▶ [ИСХОДНЫЙ ОТРЫВОК]:
%%

Павел Третьяков. Купец с душой художника - Коллектив авторов
26 ноября Горавский пишет из деревни, что провел все лето в Псковской губернии в том месте, где писал программную вещь, и, чтобы не копировать, написал с натуры такую же картину. «Все старания прикладываю, дабы отблагодарить за Ваше внимание ко мне, которого я успел заслужить в одном только моем свидании с Вами». Он просит, чтобы Павел Михайлович выставил эту картину на московской выставке.
Когда в начале 1857 года Горавский гостил у Павла Михайловича в Москве, он привез с собой несколько картин, вероятно, заказ Павла Михайловича, и еще картины, которые, как он надеялся, Павел Михайлович поможет ему продать московским любителям.
Пишет Горавский, будучи в Москве, портреты Софьи Михайловны и Кузьмы Терентьевича Солдатенкова. Но мы увидим ниже, что заказчики не очень довольны, и он обещает при следующем приезде, если не будет стоить поправлять портрет Солдатенкова, написать его вновь.
Вещи, которые он пишет летом, – «Липы» для Солдатенкова и «Старуху», которую потом купил Лепешкин, – Павел Михайлович критикует в письме к нему. Да и пейзаж, заказанный Павлом Михайловичем, недолго оставался в его коллекции; Павел Михайлович старался, чтобы художники были представлены лучшими вещами.
Он писал Горавскому по возвращении его из заграничной поездки:
«Очень Вам благодарен, дорогой мой Аполлинарий Гиляриевич, за письмо Ваше. Очень рад успехам Вашим и от души желаю, чтобы они были как можно прочнее.
Позвольте мне сказать Вам несколько слов, как близкому другу. Рассматривая Ваши работы, я не делал никаких замечаний, слыша от Вас, что все безусловно хвалят Ваши работы, а Старухой даже восхищаются, – и не делал потому, что не находил, чем бы особенно можно было восхититься, но, не доверяя себе, несмотря на приобретенную в последние годы довольно порядочную опытность в делах искусства, я ждал ответа Вашего: что именно скажет Иван Иванович Соколов, потому что его я считаю за самого прямого человека. Скажу Вам, что некоторые этюды мне очень нравились, но, за исключением двух-трех, в целом ни один не удовлетворил. Картины же мне не понравились, и в особенности Морская. В Старухе техническая часть чрезвычайно хороша, впрочем, я против этой манеры, композиция плоха, вкусу нет. Мечта – об ней, впрочем, говорено уже.
Портреты, которые Вы пишете и будете писать, дай бог, чтобы не были такие, как Ваши московские портреты, и я уверен, что они не будут такими, потому что Вы должны писать хорошие портреты – Иван Иванович совершенно прав.

%%

▶ [ЗАПИСАННЫЕ ДАННЫЕ]:
%%

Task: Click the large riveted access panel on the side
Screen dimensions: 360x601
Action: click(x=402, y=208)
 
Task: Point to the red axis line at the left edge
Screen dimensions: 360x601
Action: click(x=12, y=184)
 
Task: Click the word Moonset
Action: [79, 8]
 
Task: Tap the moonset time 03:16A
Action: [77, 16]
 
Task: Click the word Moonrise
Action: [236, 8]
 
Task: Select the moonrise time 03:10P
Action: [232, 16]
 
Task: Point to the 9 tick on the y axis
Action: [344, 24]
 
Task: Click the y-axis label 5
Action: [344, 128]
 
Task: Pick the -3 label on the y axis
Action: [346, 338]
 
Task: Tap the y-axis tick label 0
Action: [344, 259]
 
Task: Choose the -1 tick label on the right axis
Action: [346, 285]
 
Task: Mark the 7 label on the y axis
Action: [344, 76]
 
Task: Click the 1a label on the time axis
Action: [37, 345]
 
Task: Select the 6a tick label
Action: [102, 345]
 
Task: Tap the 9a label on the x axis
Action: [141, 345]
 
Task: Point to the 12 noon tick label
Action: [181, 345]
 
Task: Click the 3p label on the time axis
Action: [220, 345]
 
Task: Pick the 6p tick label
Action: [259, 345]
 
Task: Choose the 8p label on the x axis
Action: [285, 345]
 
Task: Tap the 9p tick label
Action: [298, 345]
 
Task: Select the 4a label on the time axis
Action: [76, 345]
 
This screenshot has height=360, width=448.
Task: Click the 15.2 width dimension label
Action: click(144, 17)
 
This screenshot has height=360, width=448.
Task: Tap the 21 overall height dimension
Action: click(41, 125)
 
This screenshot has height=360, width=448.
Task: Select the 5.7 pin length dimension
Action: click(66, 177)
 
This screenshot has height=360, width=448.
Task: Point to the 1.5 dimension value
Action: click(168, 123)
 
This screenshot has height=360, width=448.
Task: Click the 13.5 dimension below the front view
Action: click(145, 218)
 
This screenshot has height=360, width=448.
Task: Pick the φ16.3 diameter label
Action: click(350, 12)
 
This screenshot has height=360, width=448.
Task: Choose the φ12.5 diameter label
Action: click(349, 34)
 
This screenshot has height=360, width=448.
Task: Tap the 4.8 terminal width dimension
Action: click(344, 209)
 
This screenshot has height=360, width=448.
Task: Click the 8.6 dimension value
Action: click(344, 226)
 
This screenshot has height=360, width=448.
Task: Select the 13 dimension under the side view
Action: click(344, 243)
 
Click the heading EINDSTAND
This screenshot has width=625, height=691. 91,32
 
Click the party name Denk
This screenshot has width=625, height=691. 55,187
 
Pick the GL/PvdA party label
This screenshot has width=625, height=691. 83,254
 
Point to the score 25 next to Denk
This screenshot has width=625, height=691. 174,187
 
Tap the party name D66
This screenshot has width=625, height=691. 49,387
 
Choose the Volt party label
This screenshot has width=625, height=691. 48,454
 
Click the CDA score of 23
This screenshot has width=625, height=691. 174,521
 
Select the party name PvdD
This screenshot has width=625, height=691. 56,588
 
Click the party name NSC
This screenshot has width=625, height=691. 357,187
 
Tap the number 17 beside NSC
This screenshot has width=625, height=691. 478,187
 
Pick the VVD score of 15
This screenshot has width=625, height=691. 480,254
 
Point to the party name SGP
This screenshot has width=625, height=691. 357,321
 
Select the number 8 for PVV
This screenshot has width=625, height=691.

%%

▶ [КРАТКОЕ УПРАЖНЕНИЕ 1]: Перечислите всех людей, названных по имени, фамилии или имени и отчеству в отрывке о Горавском и Павле Михайловиче, кроме заголовка.
▶ [КРАТКОЕ УПРАЖНЕНИЕ 2]: Продолжите отрывок о Горавском и Павле Михайловиче, начав сразу после его последнего предложения.

▶ [ОТВЕТ 1]:
Аполлинарий Гиляриевич Горавский
Павел Михайлович
Софья Михайловна
Кузьма Терентьевич Солдатенков
Лепешкин
Иван Иванович Соколов

▶ [ОТВЕТ 2]:
Об моем пейзаже я Вас покорнейше попрошу оставить его и вместо него написать мне когда-нибудь новый. Мне не нужно ни богатой природы, ни великолепной композиции, ни эффектного освещения, никаких чудес… дайте мне хотя лужу грязную, да чтобы в ней правда была, поэзия, а поэзия во всем может быть, это дело художника. Скажу Вам теперь правду, пейзаж этот мне не понравился с первого раза, как только увидал его, но я не хотел и не должен был отказаться от него, рассчитывая, что когда-нибудь в лучшие времена Вы, вероятно, не откажетесь переменить его.
Высказывая все это, я рискую потерять Вашу дружбу, чего я никак не желал бы, истинно любя Вас; но я и никогда не льстил Вам и откровенность у меня всегда на первом плане.
Естли Вы мне ничего не ответите я должен буду полагать, что оскорбил Вас; но прошу все-таки припомнить совет мой самый дружеский: не доверяйтесь кружку судей-приятелей и вкусу необразованной публики.
Душевно преданный Вам
П. Третьяков»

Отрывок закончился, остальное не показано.